BRIEF: Would you retype exactly the lines below, starting with the one that has "Click approval department 国家药品监督管理局" and going on through the one that has "Given: Click the Upgrade now button", with no pictures and nothing else?
***** SOURCE MATERIAL
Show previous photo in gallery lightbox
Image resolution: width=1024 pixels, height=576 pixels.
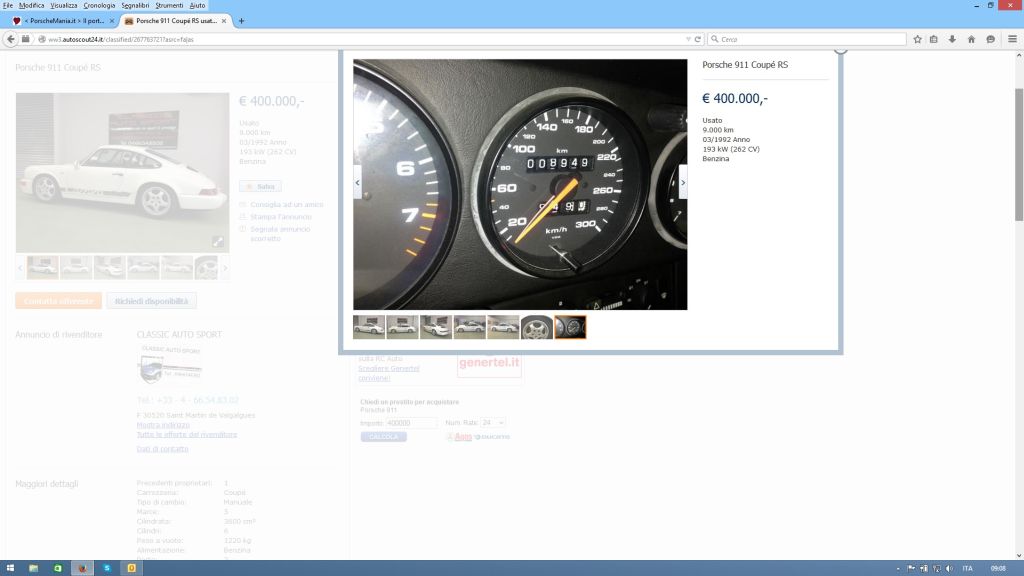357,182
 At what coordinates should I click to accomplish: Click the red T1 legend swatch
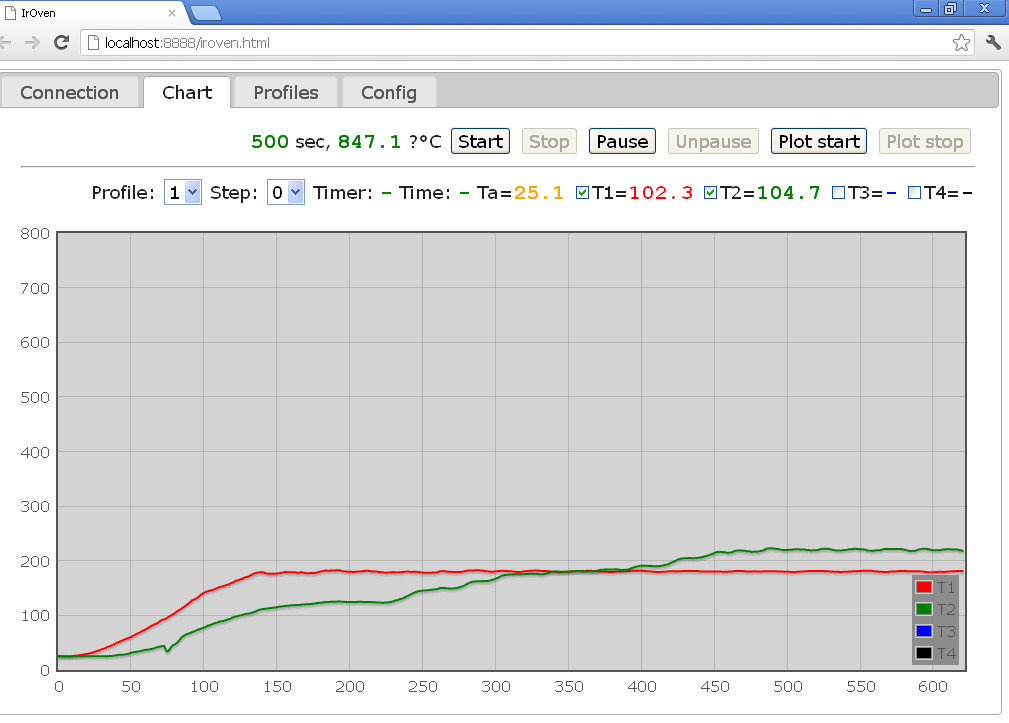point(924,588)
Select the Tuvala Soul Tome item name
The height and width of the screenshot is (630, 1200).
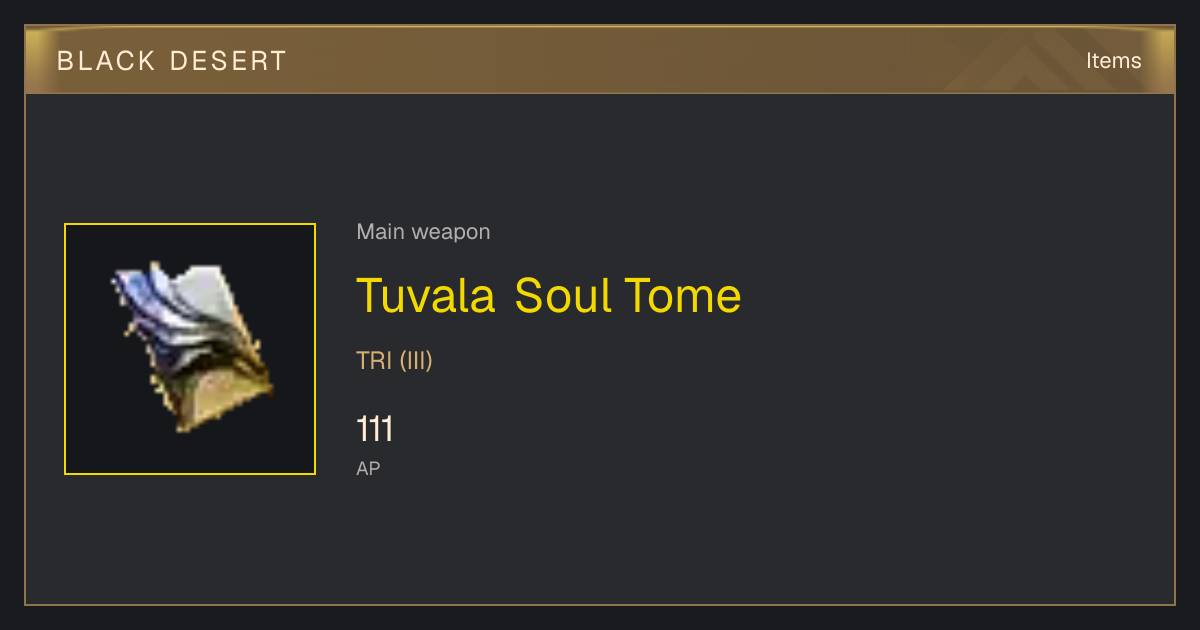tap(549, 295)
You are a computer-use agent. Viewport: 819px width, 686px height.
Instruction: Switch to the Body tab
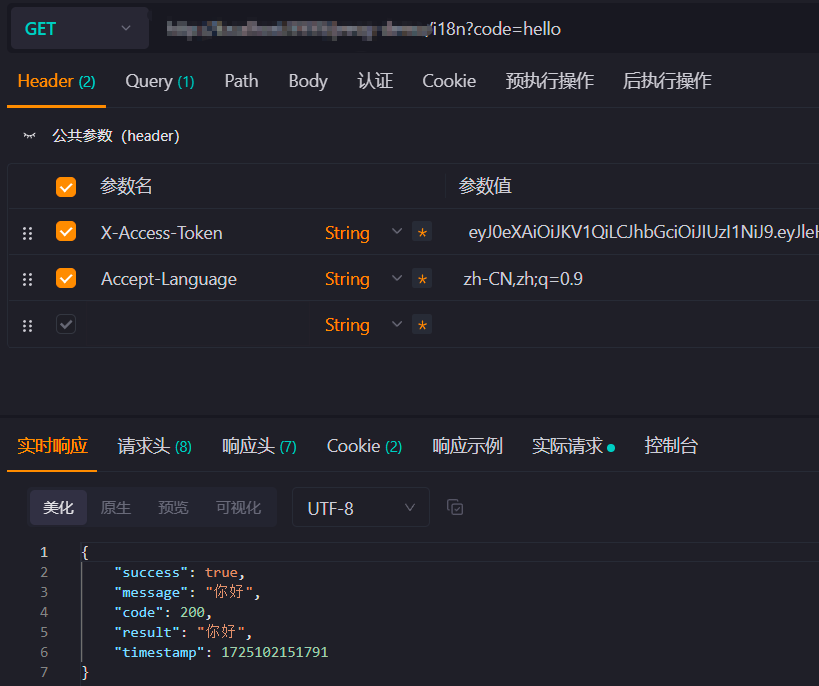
**********
***** SOURCE MATERIAL
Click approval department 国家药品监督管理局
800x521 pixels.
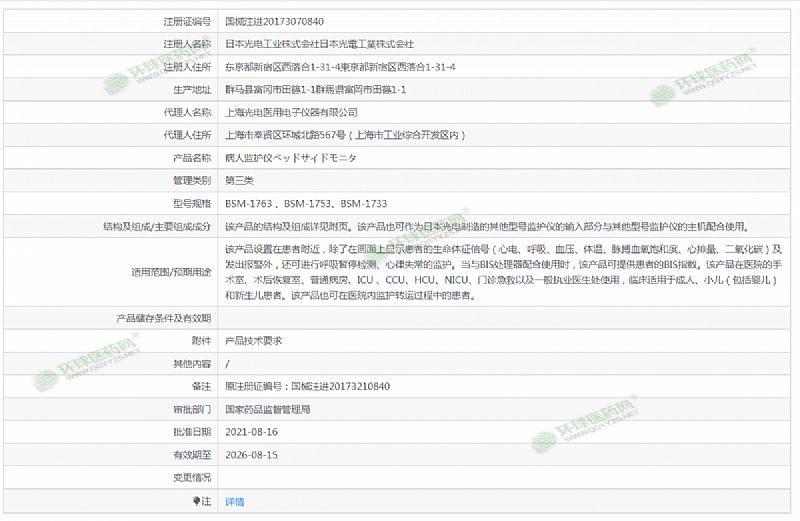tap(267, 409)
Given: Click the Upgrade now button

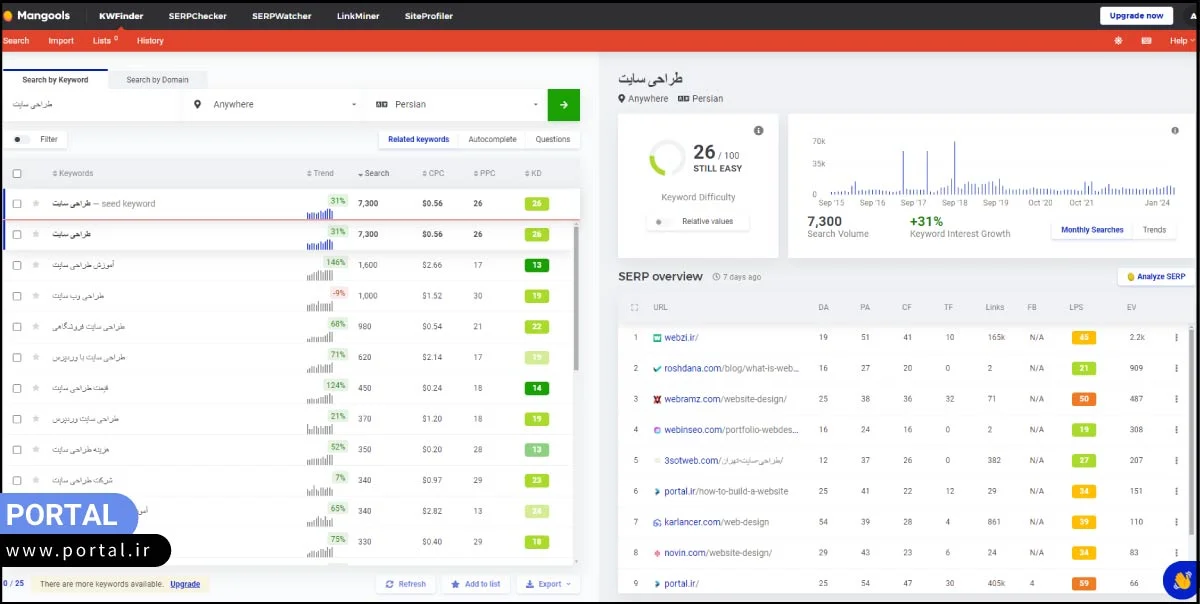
**********
EXERCISE ANSWER:
Click approval department 国家药品监督管理局
800x521 pixels.
tap(267, 409)
Given: Click the Upgrade now button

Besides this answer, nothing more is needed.